Directions for this task: The answer is the exact text of every line from the one that contains "Task: Click the back arrow icon" to the final line of the entries below, with pictures left out.

Material provided:
========================

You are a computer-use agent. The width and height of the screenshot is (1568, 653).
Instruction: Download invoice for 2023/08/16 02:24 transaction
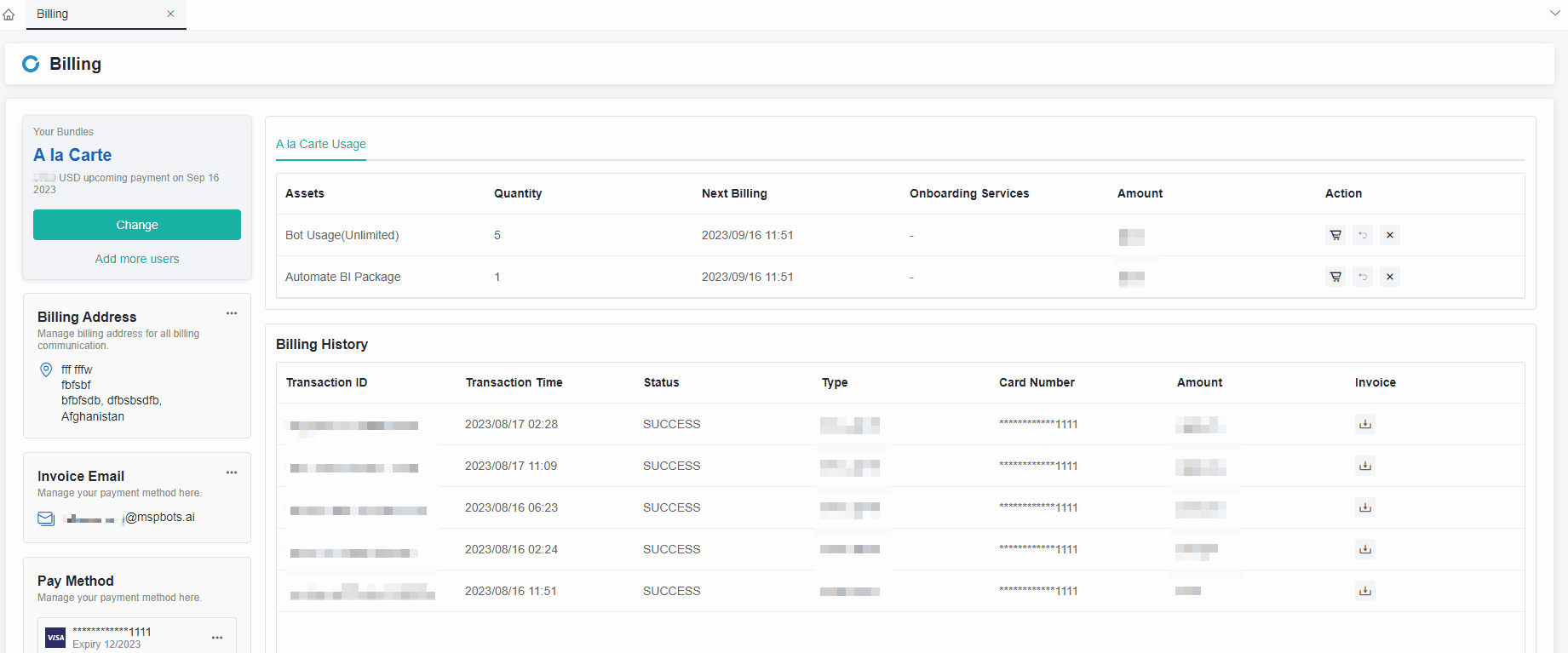point(1365,549)
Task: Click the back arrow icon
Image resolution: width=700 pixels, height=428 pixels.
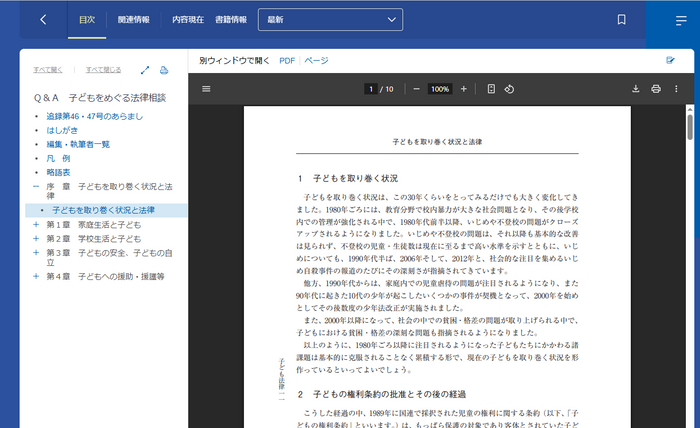Action: pyautogui.click(x=43, y=20)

========================

Reply to the task:
Task: Click the back arrow icon
Image resolution: width=700 pixels, height=428 pixels.
Action: pyautogui.click(x=43, y=20)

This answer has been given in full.